The court concluded that probable cause did not exist to search the cell phone.[ii] The court emphasized the heightened Dorelas standard, and concluded that the affidavit in support of the search warrant failed to describe “particularized evidence” that the defendant’s phone would contain evidence relating to the crime. The court completely discounted the detective’s statement that, in his training and experience, cell phones “store vast amounts of electronic data” and thus “there is probable cause”, explaining that such a “general, conclusory statement adds nothing to the probable cause calculus.” While the court found the error in Broom to be harmless, its decision put lower courts on notice that they cannot authorize digital searches merely based on an officer’s training and experience without the kind of specific supporting information present in Dorelas.[iii]

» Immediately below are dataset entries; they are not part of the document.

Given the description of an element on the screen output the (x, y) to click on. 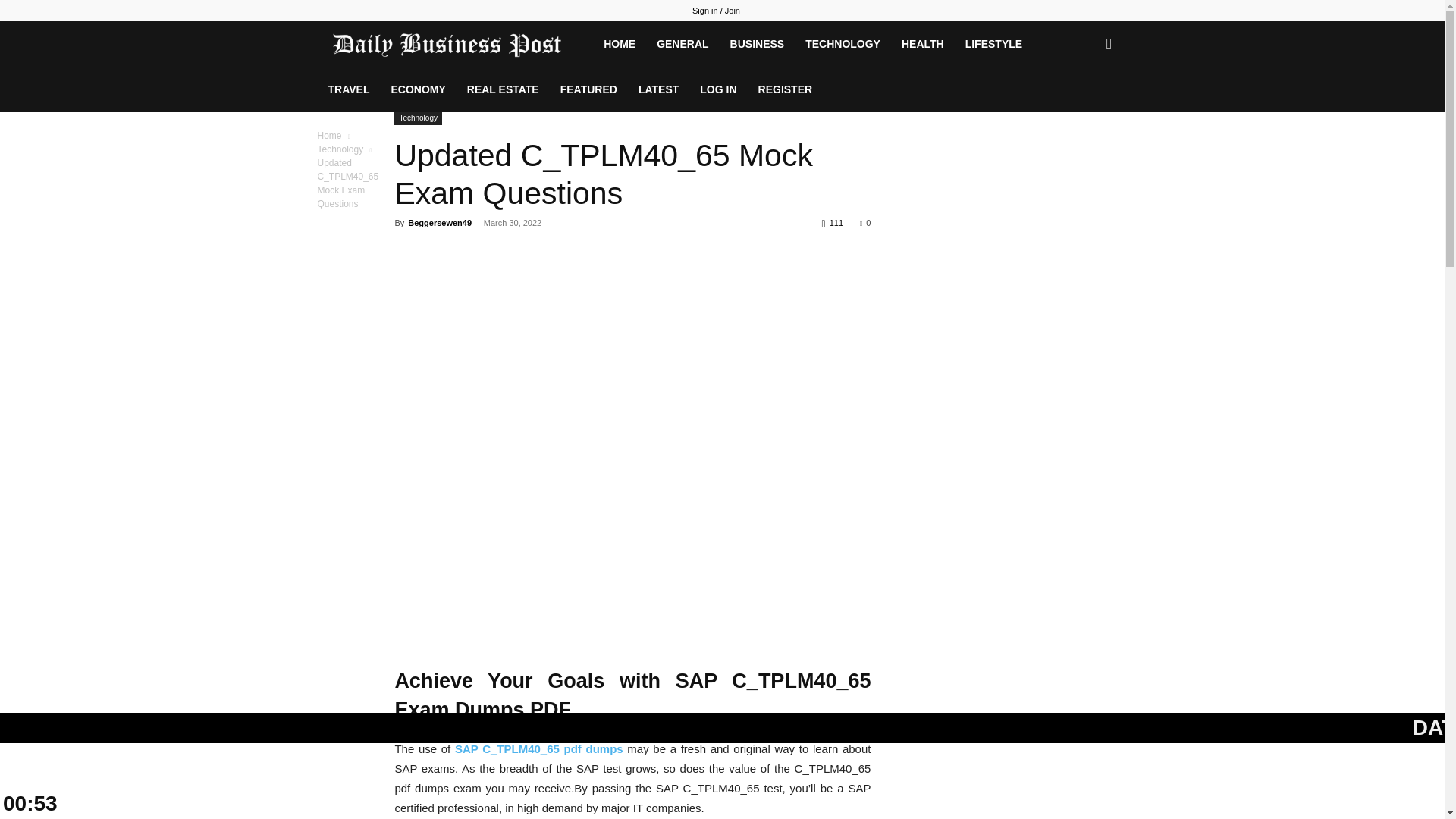
REGISTER (786, 89)
LOG IN (717, 89)
GENERAL (682, 43)
BUSINESS (756, 43)
HEALTH (923, 43)
Search (1085, 109)
TECHNOLOGY (842, 43)
View all posts in Technology (339, 149)
LATEST (657, 89)
REAL ESTATE (503, 89)
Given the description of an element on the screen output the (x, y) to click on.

In Commonwealth v. White, 475 Mass. 583 (2016), the court made explicit what it had implied in Broom: “Probable cause to search or seize a person’s cellular telephone may not be based solely on an officer’s opinion that the device is likely to contain evidence of the crime under investigation.” The search warrant affidavit’s factual basis for the request to search the cell phone in White amounted to two things: (a) there was evidence that the defendant had participated with others in a robbery-homicide, and (b) the officer’s “training and experience” suggested that cell phones generally contain incriminating evidence of communications in multi-defendant cases. The court found this basis insufficient, emphasizing that the existence of probable cause to arrest does not necessarily provide probable cause to search a suspect’s cell phone; the latter requires particularized evidence that the phone was reasonably likely to contain evidence related to the crime. Absent such particularized evidence, a suspect’s cell phone cannot be searched.

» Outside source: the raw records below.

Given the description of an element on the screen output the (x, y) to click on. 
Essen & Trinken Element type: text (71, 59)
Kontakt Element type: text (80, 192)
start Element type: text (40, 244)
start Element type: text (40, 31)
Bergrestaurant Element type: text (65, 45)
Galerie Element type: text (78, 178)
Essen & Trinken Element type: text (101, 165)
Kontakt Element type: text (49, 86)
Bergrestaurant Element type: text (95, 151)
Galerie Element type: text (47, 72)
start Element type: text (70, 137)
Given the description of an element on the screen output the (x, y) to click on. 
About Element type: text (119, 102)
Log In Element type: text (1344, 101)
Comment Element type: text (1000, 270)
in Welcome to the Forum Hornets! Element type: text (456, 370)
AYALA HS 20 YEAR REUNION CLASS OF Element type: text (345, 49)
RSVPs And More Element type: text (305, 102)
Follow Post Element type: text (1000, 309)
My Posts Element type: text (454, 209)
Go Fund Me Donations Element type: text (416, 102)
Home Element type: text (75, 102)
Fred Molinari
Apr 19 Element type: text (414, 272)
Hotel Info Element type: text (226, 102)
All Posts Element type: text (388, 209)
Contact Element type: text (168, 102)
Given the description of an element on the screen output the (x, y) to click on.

The court has also recently taken on the challenge of applying Fourth Amendment rules to the reality of modern racial dynamics. In Commonwealth v. Warren, 475 Mass. 530 (2016), the unanimous court held that an African-American defendant’s flight from the police does not give rise to probable cause for a subsequent search. The SJC emphasized reasons other than consciousness of guilt that an African-American might flee a police encounter: “Such an individual, when approached by the police, might just as easily be motivated by the desire to avoid the recurring indignity of being racially profiled as by the desire to hide criminal activity.” Citing an ACLU of Massachusetts report about the disproportionate impact of police stops on African-Americans, the court held that flight “add[s] nothing to the reasonable suspicion calculus.” (That study, examining the Boston Police Department’s “stop and frisk” activity, concluded that 63% of Boston police-civilian encounters from 2007 to 2010 targeted African-Americans, who are less than 25% of the city’s population. The Department itself acknowledged that “[t]he study did show some racial disparities that must be addressed.”)
The Warren opinion recognizes the importance of perspective in applying legal doctrine. It attempts to defeat stereotypes that only guilty people flee police encounters, and reconciles the justice system with the reality that black men in Boston have an innocent and legitimate reason to flee the police.

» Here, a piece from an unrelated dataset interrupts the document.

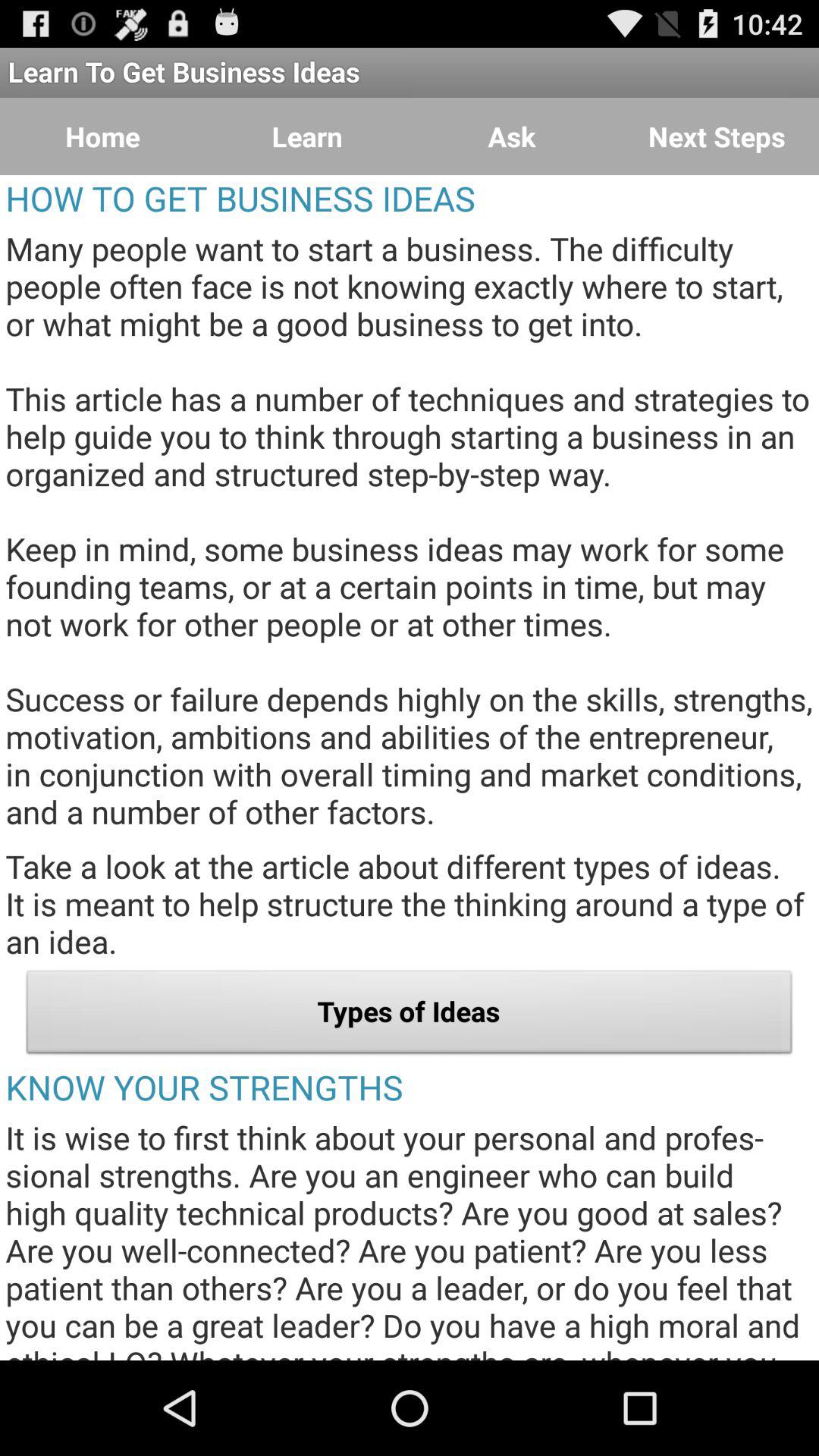
press the item next to the learn button (102, 136)
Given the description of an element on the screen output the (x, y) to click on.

The court’s analytical approach is also noteworthy. As the foregoing cases make clear, the court has not hesitated to change the law to keep pace with changes in technology.[iv] Similarly, the SJC’s opinion in Warren suggests its willingness to alter criminal practice and procedure based on emerging social science research. This forward-thinking perspective is unusual – appellate practitioners are trained to rely upon legal sources: statutes, legislative history, constitutional provisions, and precedent. Indeed, the defense attorney litigating Warren never cited the report about racially-biased police stops in his brief to the Appeals Court and SJC – justices of the Appeals Court cited the study in dissent, and the SJC relied on it to effect a sweeping change in doctrine.[v] The court’s recent receptiveness to this type of outside-the-record social science information is worth noting by appellate advocates.[vi]
Finally, in Commonwealth v. Meneus, 476 Mass. 231 (2017), the court held that a search of a group of young black men who happened to be located near a crime scene was unconstitutional. After gunshots struck a woman’s car, she described having seen a group of young black men run away. The SJC held that such a vague description – “a group of young black males” – falls far short of justifying a search of all people fitting that description. In the court’s words: “[T]he mere presence of a nondescript group of young black males standing near the scene of a reported shooting did not, standing alone, sufficiently narrow the range of possible suspects to include this group of individuals.”[vii] As in Warren, the court refused to rely on the defendant’s flight to find reasonable suspicion. Ultimately, despite the seriousness of the crime under investigation, the court’s decision in Meneus was a rebuke to the conduct of the police. In its emphasis on the need for specific evidence to support suspicion and rejection of the importance of proximity to a crime or presence in a high-crime neighborhood, Meneus complements Warren and emphasizes the court’s determination to stringently uphold constitutional protections for minority groups who may be unfairly targeted by law enforcement.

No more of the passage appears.